● Prompt
Only the stretch below from the line holding "Screen dimensions: 1080x697" through the line holding "This screenshot has height=364, width=640." should be restated, word for word and with both ends included; pictures stay out.

● Data records
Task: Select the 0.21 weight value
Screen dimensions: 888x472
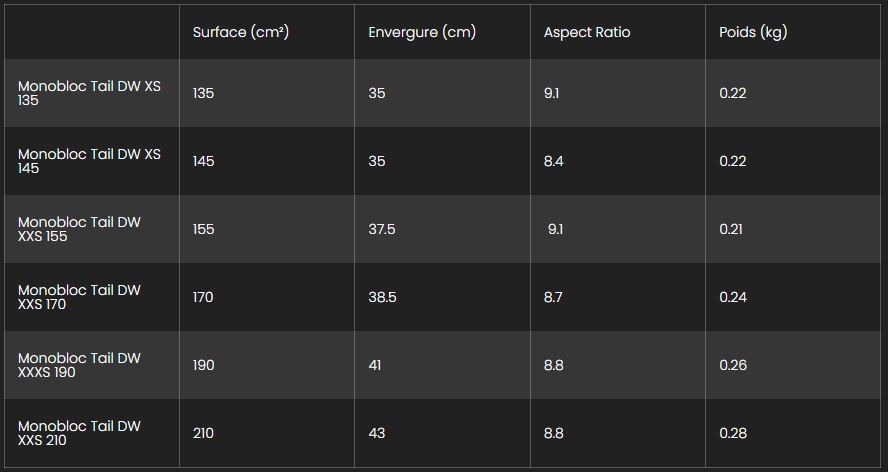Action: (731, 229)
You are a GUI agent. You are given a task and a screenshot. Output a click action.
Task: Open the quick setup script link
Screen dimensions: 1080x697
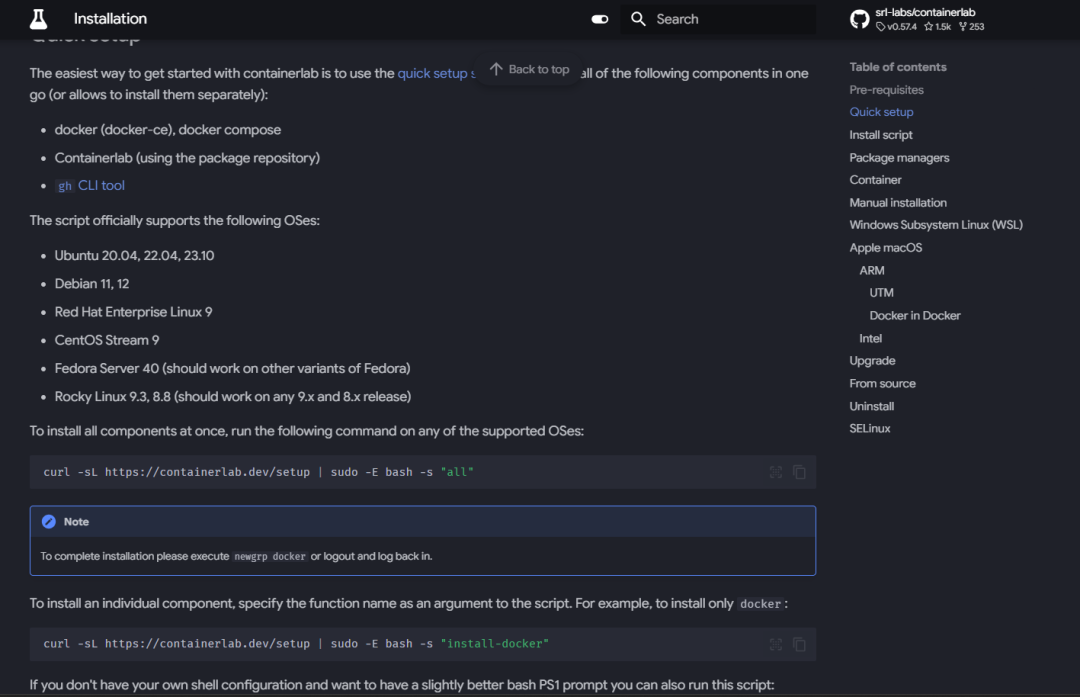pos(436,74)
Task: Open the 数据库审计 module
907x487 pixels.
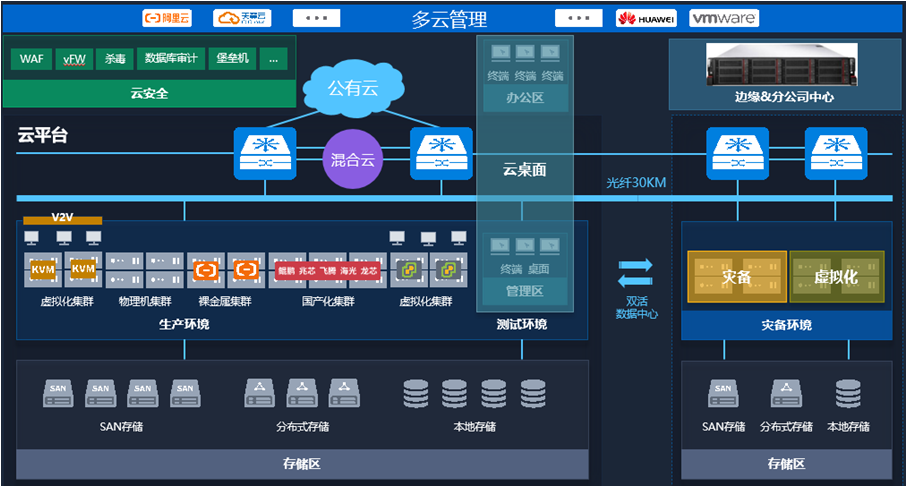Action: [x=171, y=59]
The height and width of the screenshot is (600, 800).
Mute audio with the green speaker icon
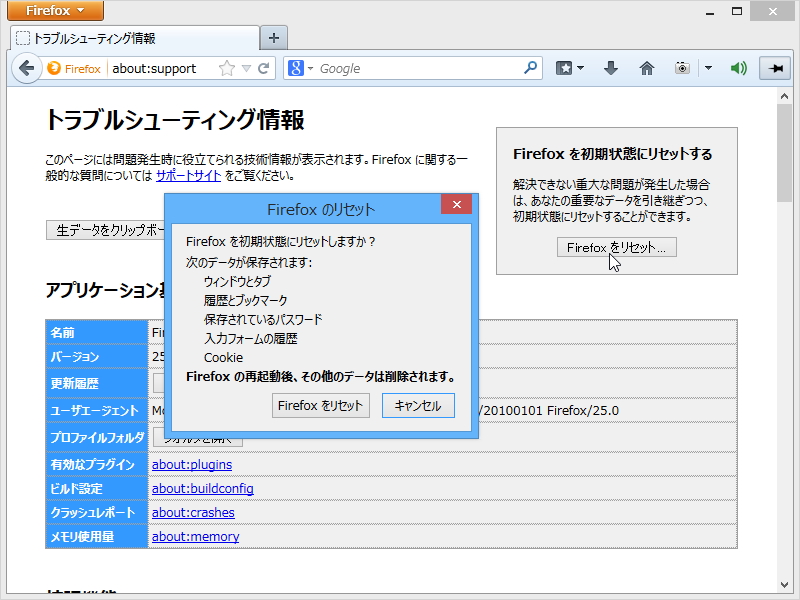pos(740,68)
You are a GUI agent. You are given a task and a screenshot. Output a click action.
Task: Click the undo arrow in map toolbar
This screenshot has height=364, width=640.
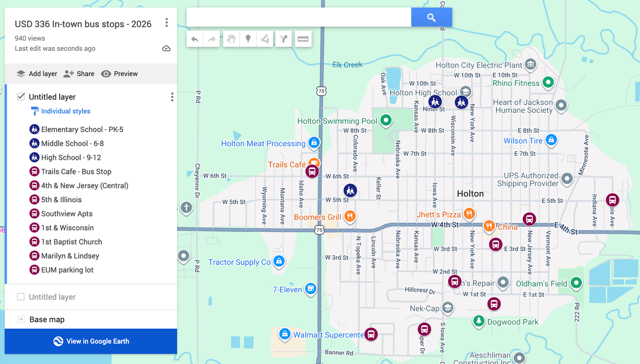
* * *
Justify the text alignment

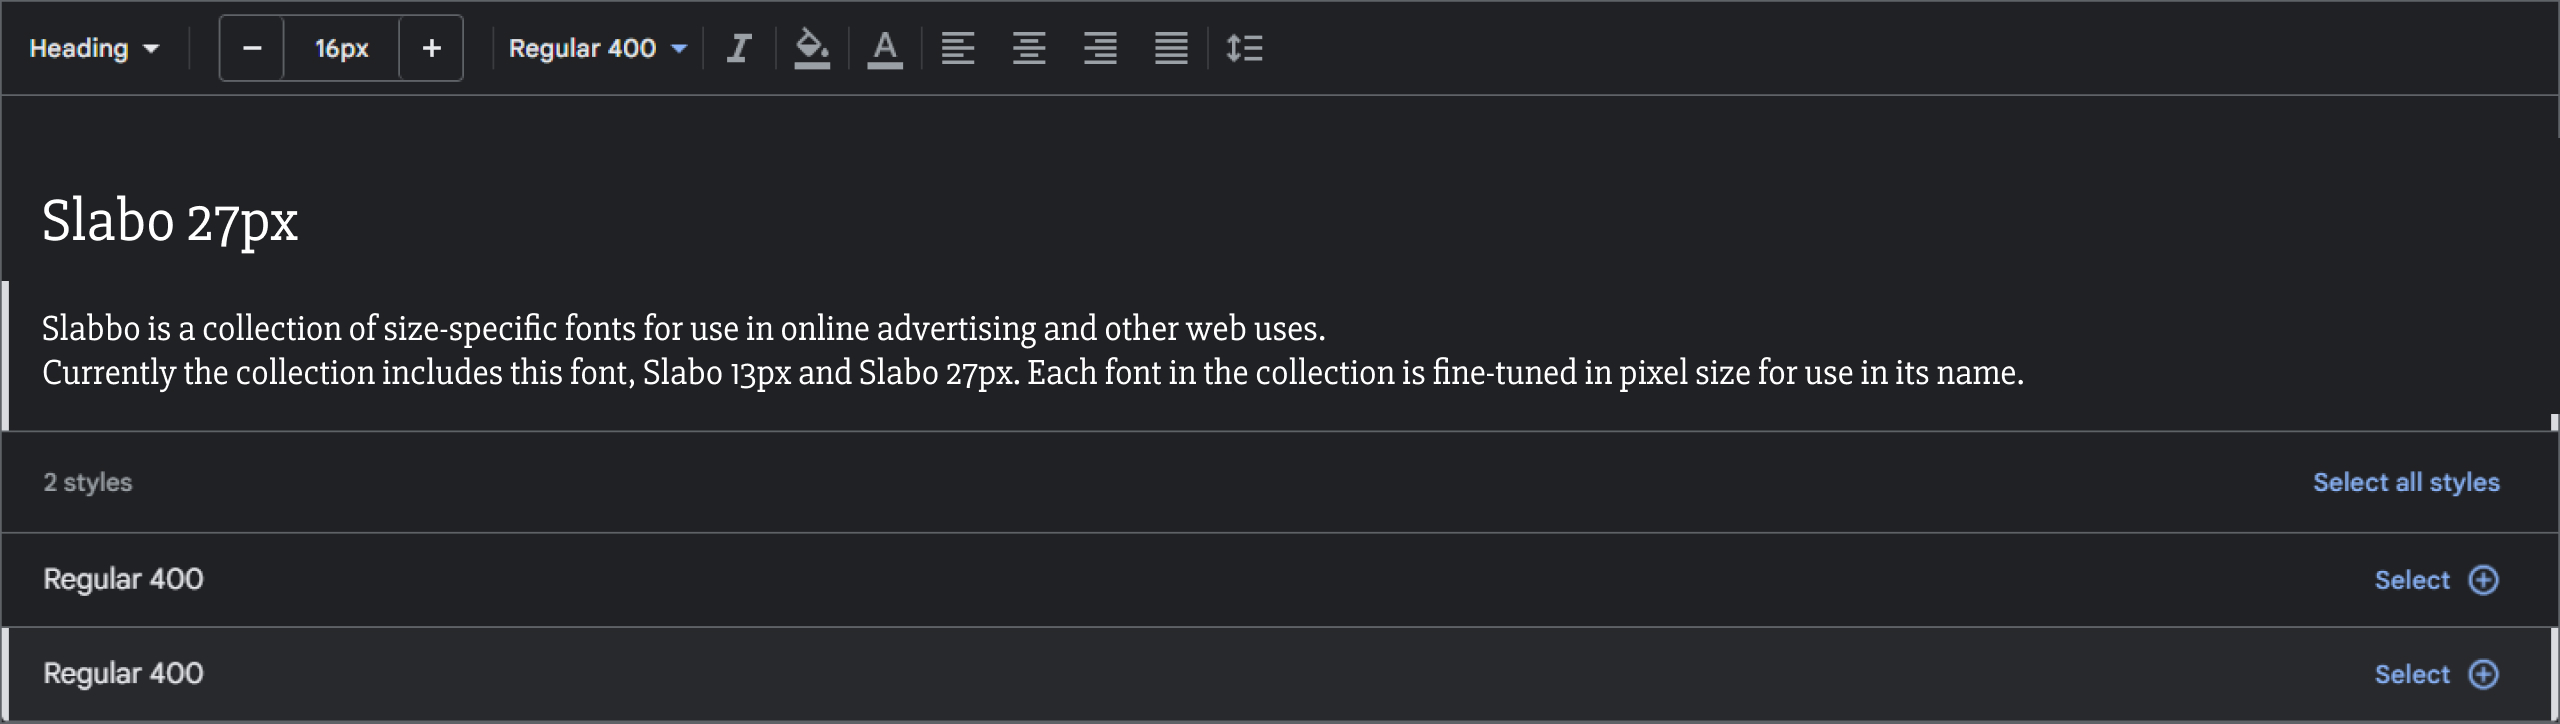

● Exercise response
Screen dimensions: 1080x697
pos(436,74)
Task: Open the 数据库审计 module
907x487 pixels.
Action: [x=171, y=59]
The height and width of the screenshot is (600, 800).
Mute audio with the green speaker icon
pos(740,68)
You are a GUI agent. You are given a task and a screenshot. Output a click action.
Task: Click the undo arrow in map toolbar
This screenshot has height=364, width=640.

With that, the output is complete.